[Material provided Boundary: Start]

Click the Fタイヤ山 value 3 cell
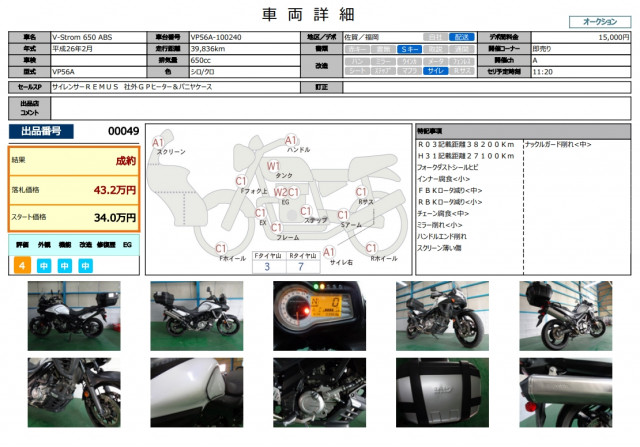640x447 pixels. point(266,267)
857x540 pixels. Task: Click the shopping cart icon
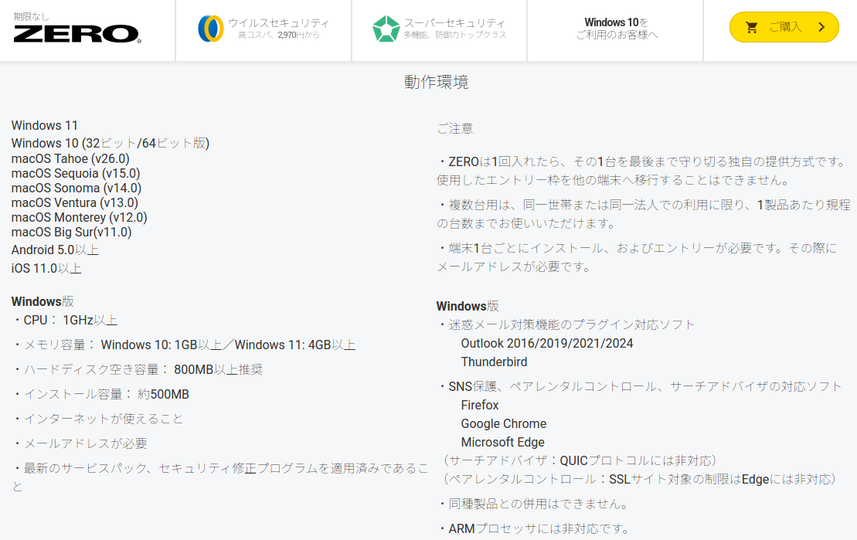(752, 28)
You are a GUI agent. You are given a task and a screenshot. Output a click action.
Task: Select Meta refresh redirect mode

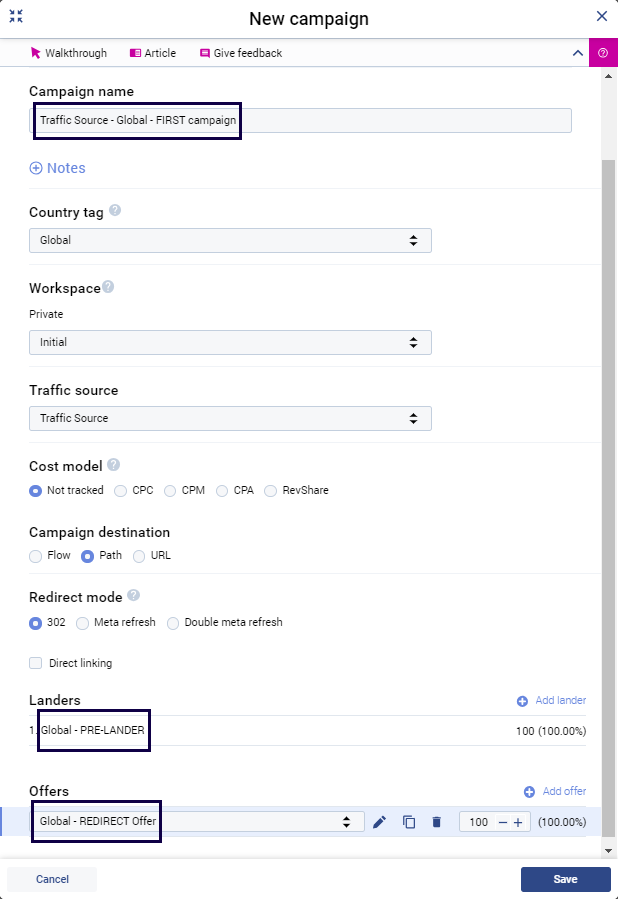pos(83,622)
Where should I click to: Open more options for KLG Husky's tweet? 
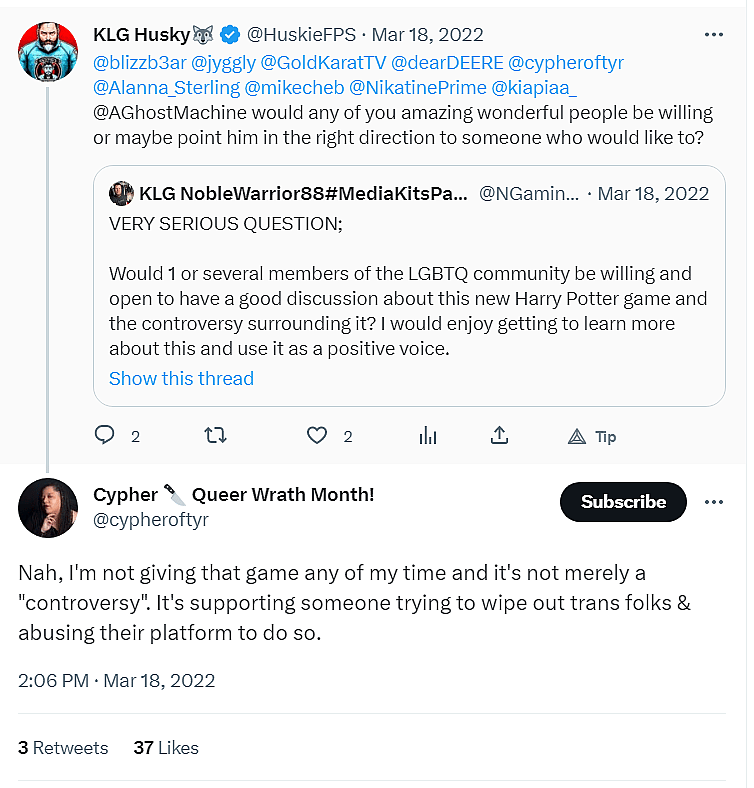coord(713,34)
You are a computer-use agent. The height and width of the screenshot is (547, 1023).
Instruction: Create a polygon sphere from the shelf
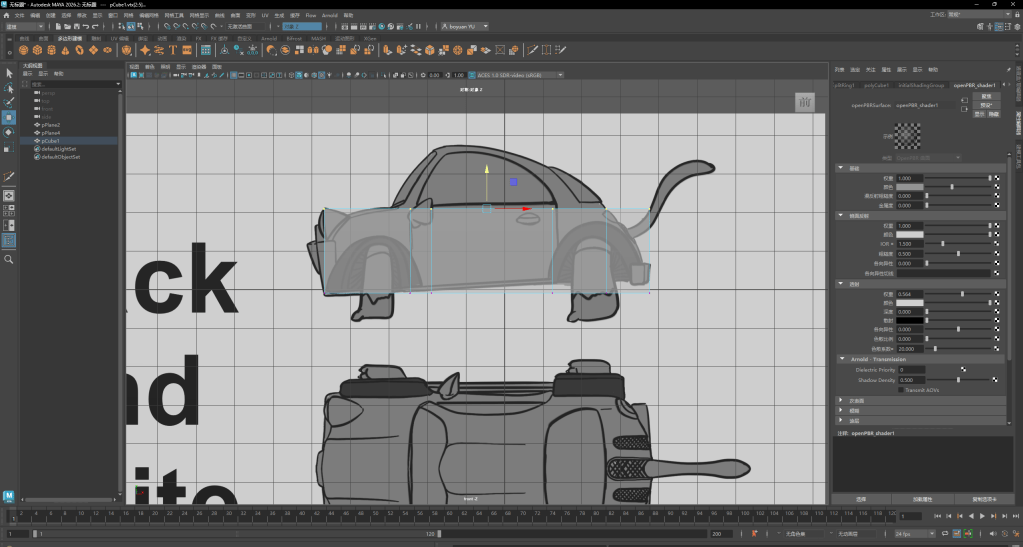(23, 49)
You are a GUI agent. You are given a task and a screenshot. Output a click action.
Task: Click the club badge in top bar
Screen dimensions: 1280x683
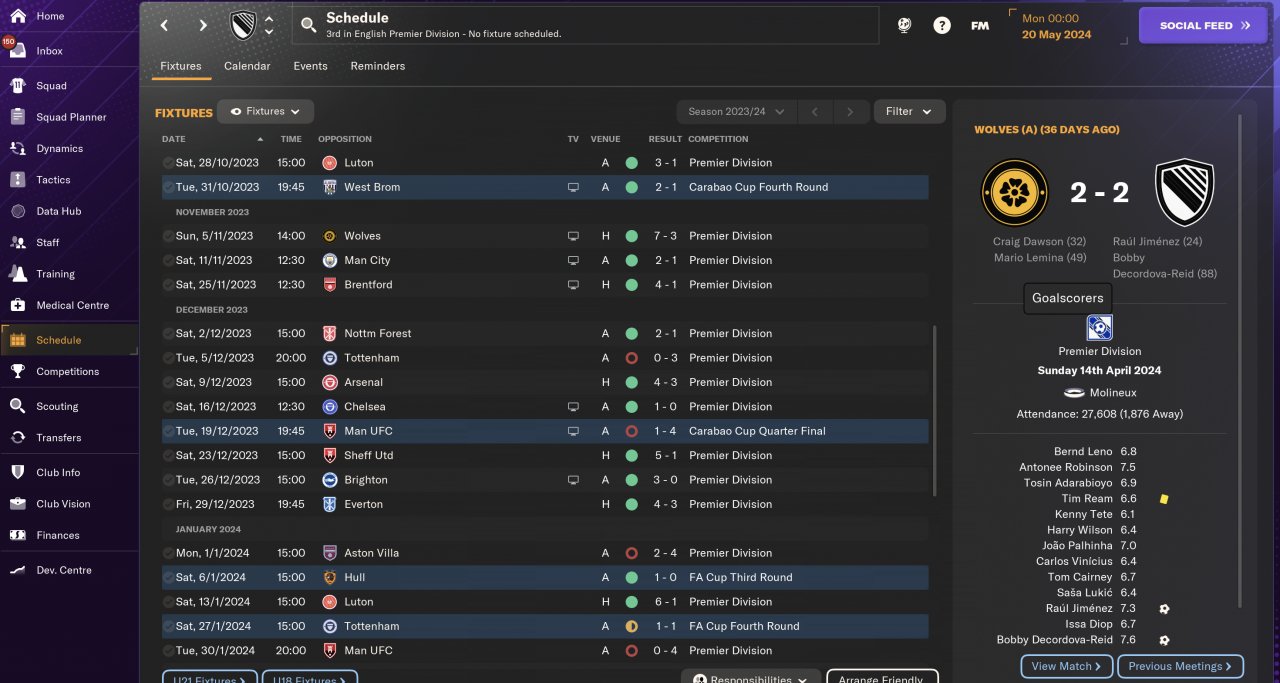tap(243, 26)
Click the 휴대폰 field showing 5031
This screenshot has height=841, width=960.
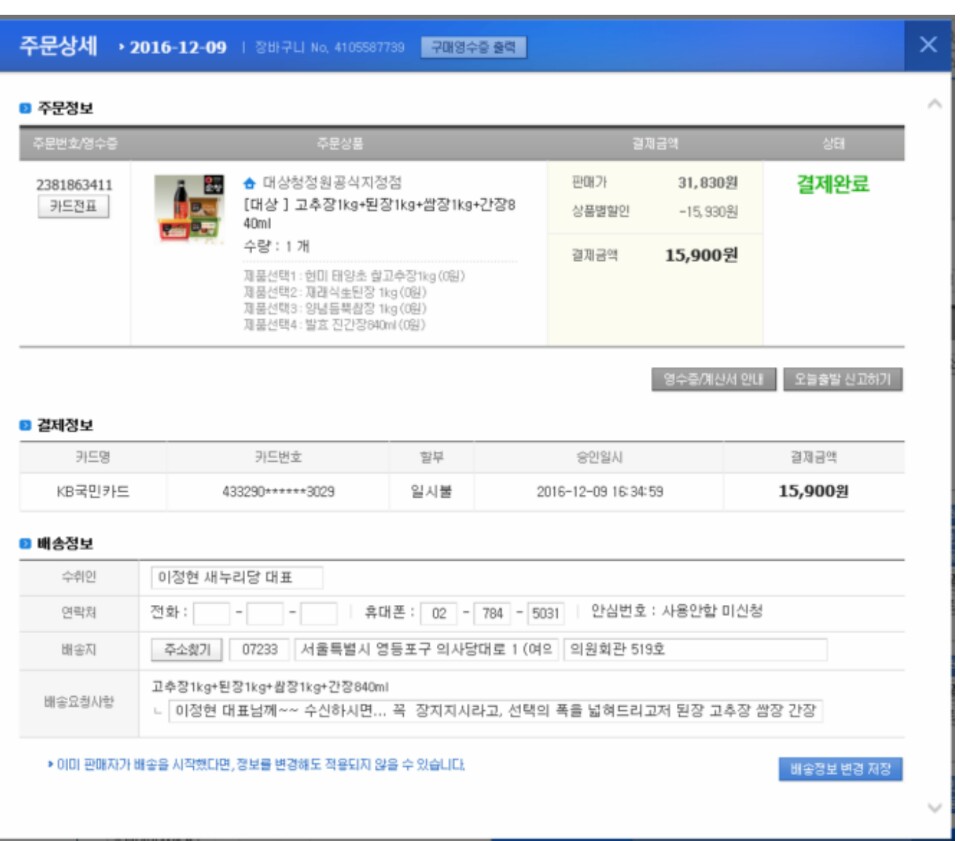545,612
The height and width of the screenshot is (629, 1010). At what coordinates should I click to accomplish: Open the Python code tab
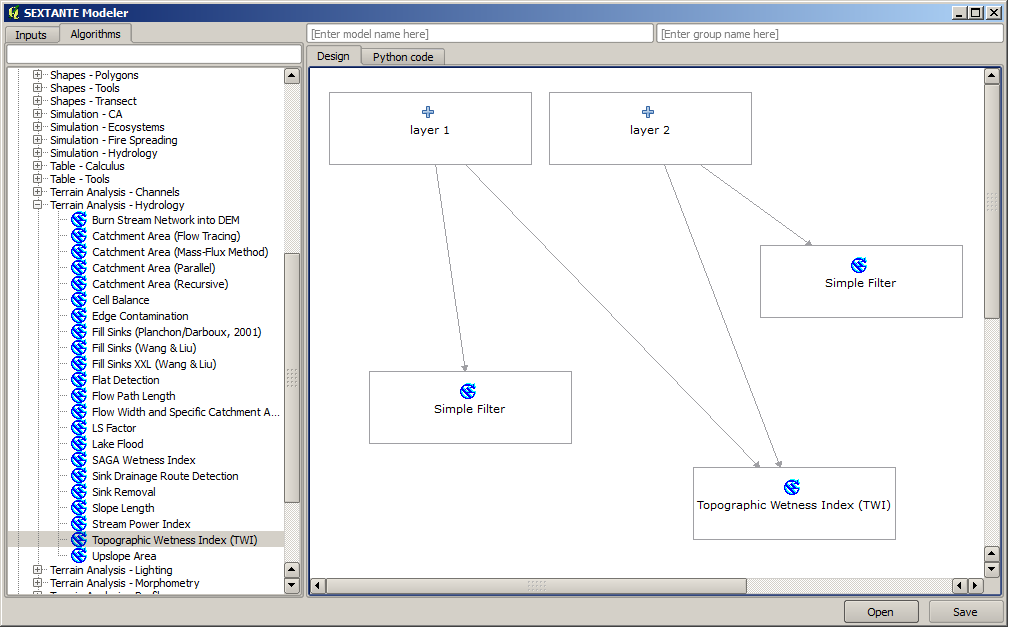point(403,57)
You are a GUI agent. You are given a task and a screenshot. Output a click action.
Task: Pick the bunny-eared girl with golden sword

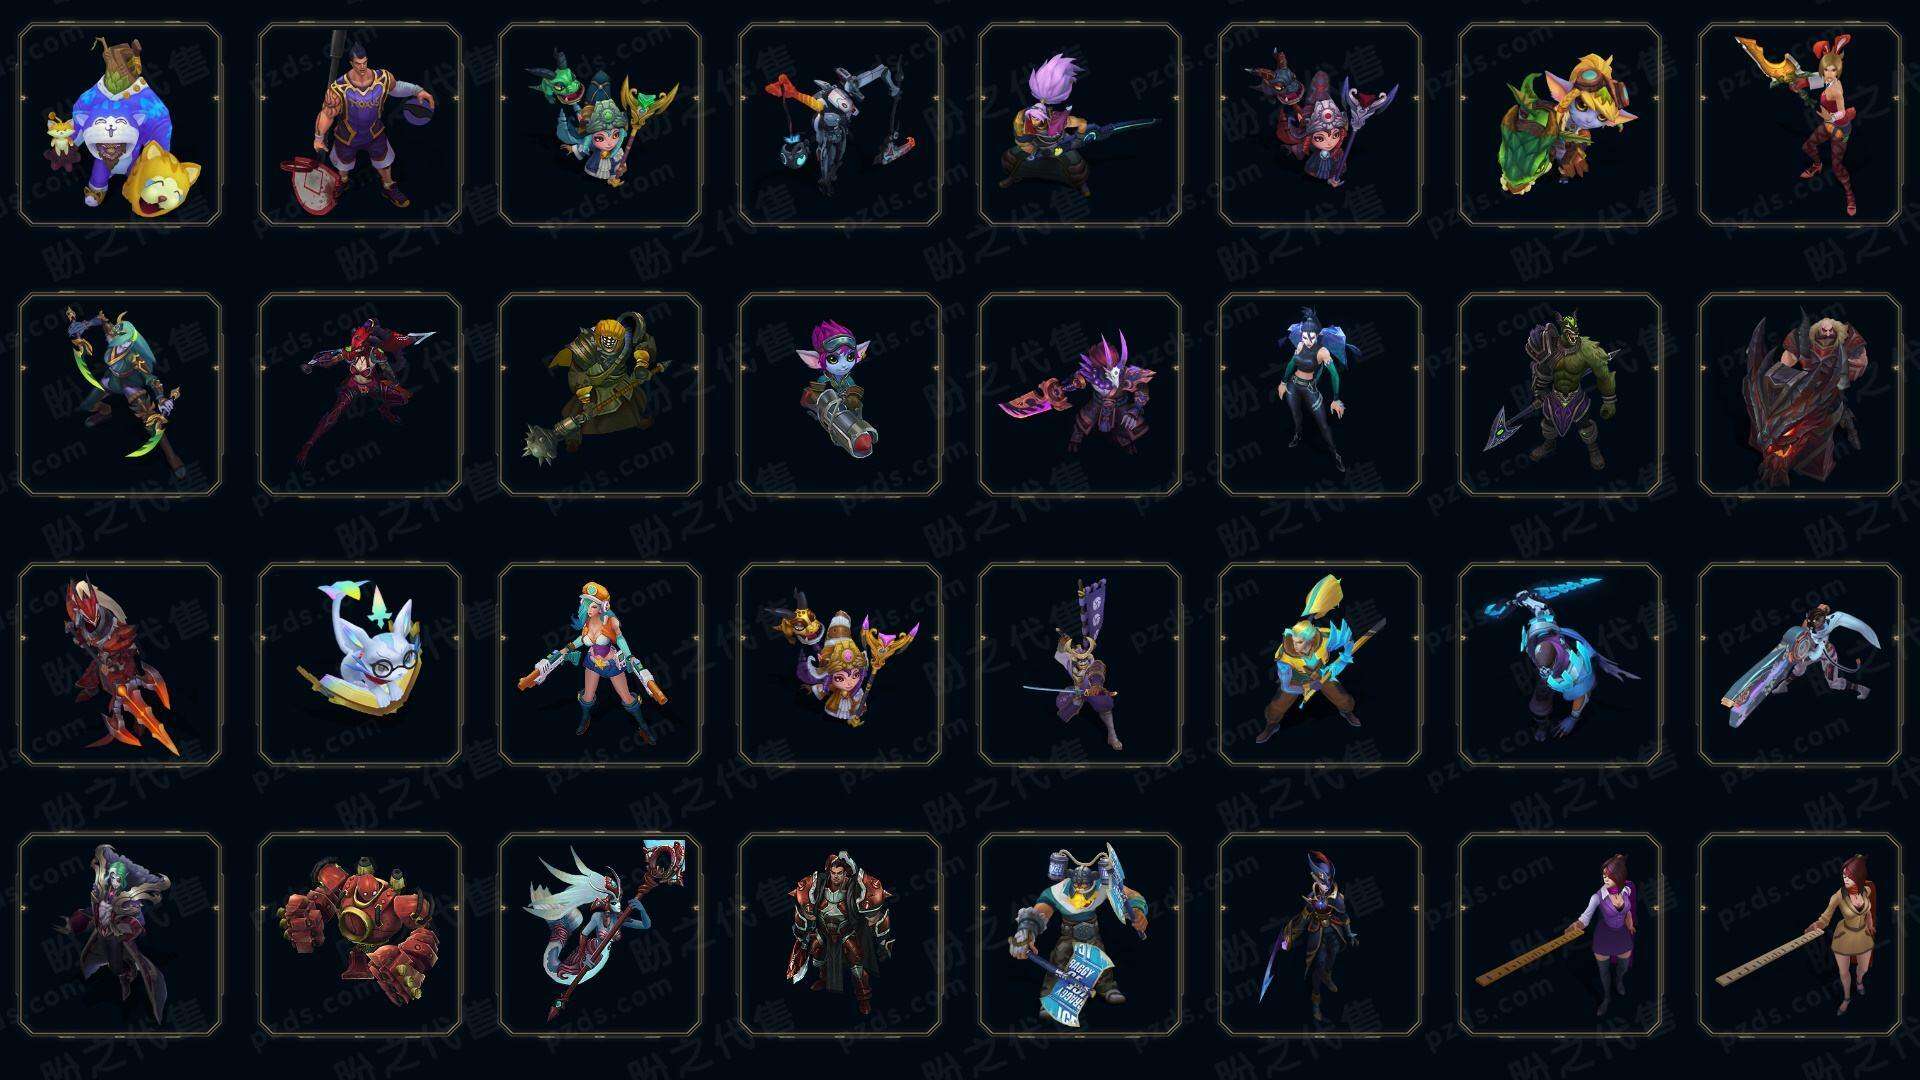tap(1800, 125)
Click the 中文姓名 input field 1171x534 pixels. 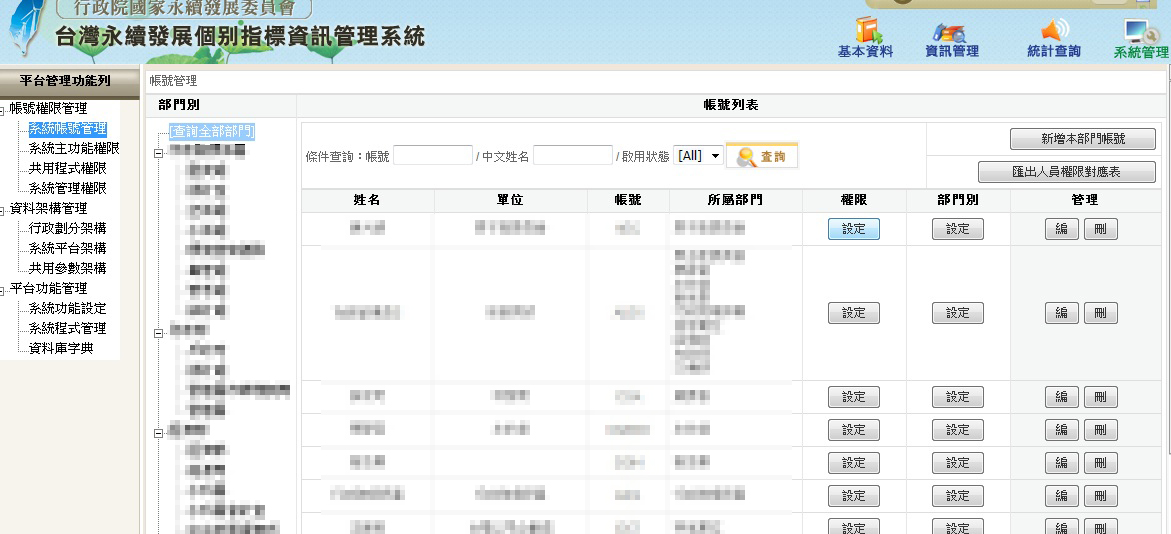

[Material provided Boundary: End]

--- To do ---
Write everything in the records out exactly, apart from the pictures.

--- Response to the task ---
Click the Fタイヤ山 value 3 cell
640x447 pixels. point(266,267)
857x540 pixels. Task: Click the shopping cart icon
(752, 28)
You are a GUI agent. You are given a task and a screenshot. Output a click action.
Task: Select Meta refresh redirect mode

pos(83,622)
Where should I click to: Open more options for KLG Husky's tweet? 
coord(713,34)
You are a computer-use agent. The height and width of the screenshot is (547, 1023).
Instruction: Create a polygon sphere from the shelf
(23, 49)
You are a GUI agent. You are given a task and a screenshot. Output a click action.
Task: Click the club badge in top bar
Screen dimensions: 1280x683
tap(243, 26)
Click the 휴대폰 field showing 5031
This screenshot has height=841, width=960.
545,612
The height and width of the screenshot is (629, 1010). At what coordinates should I click to accomplish: Open the Python code tab
point(403,57)
You are a GUI agent. You are given a task and a screenshot. Output a click action.
Task: Pick the bunny-eared girl with golden sword

tap(1800, 125)
Click the 中文姓名 input field 1171x534 pixels. 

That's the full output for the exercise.